How do you multiply #[(1,2,4), (-1,3,0)]*[(2,-4), (3,5), (-1,0)]#?

2 Answers
Apr 14, 2017

Here is the method I was taught. (There is a dual method that is also useful.)

Explanation:

#((1,2,4),(-1,3,0)) ((2,-4),(3,5),(-1,0))#

Find the first row of the product

Take the first row of #((1,2,4),(-1,3,0))#, and make it vertical. (We'll do the same for the second row in a minute.)

#{: (1),(2),(4) :}((2,-4),(3,5),(-1,0))#

Now multiply times the first column and add to get the first number in the first row of the answer:
#1 xx 2 + 2 xx 3 + 4 xx -1 = 2+6+(-4) = 4#

Next multiply times the second column and add to get the second number in the first row of the answer:
#1 xx -4 + 2 xx 5 + 4 xx 0 = -4+10+0 = 6#

(If there were more columns in the second matrix, we would continue this process.)

A this point we know that the product looks like:

#((1,2,4),(-1,3,0)) ((2,-4),(3,5),(-1,0)) = ((4,6),("-","-"))#

Find the second row of the product

Find the second row of the product by the same process using the second row of #((1,2,4),(-1,3,0)) #

Make the second row vertical, multiply and add.

#{: (-1),(3),(0) :}((2,-4),(3,5),(-1,0))#

gets us #-1xx2+3xx3+0xx(-1) = -2+9+0=7#

and #-1xx-4+3xx5+0xx0 = 4+15+0=19#

So the product is:

#((1,2,4),(-1,3,0)) ((2,-4),(3,5),(-1,0)) = ((4,6),(7,19))#

Note
If there were another row in the first matrix, then we would find a third row for the product.

Apr 14, 2017

This method is the dual of the one I used in the other answer.

Explanation:

#((1,2,4),(-1,3,0)) ((2,-4),(3,5),(-1,0))#

Find the first column of the product

Take the first column of the second matrix. Use its entries to build a linear combination of the columns of the first matrix.
(We'll do the same for the second column in a minute.)

First column of second matrix: #((2),(3),(-1))#

Linear combination of the columns of the first matrix:

#2((1),(-1)) + 3((2),(3))+(-1)((4),(0)) = ((2+6-4),(-2+9+0)) = ((4),(7))#

this is the first column of the product.

A this point we know that the product looks like:

#((1,2,4),(-1,3,0)) ((2,-4),(3,5),(-1,0)) = ((4,"-"),(7,"-"))#

Find the second column of the product

Find the second column of the product by the same process using the values in second column of #((2,-4),(3,5),(-1,0))# as coefficients for a linear combination of the columns in the first matrix.

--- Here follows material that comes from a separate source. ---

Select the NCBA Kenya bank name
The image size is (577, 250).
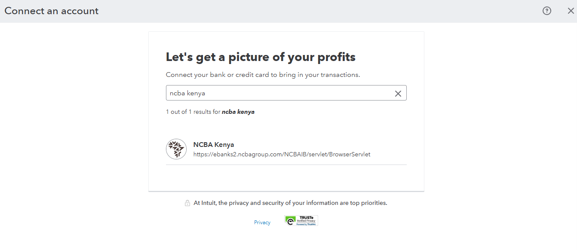(x=214, y=145)
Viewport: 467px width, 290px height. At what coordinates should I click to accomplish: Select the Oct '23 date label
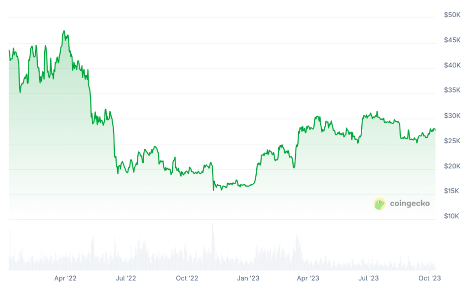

Second column of second matrix: #((-4),(5),(0))#

Linear combination of the columns of the first matrix:

#-4((1),(-1)) + 5((2),(3))+0((4),(0)) = ((-4+10+0),(4+15+0)) = ((6),(19))#

this is the second column of the product.

So the product is:

#((1,2,4),(-1,3,0)) ((2,-4),(3,5),(-1,0)) = ((4,6),(7,19))#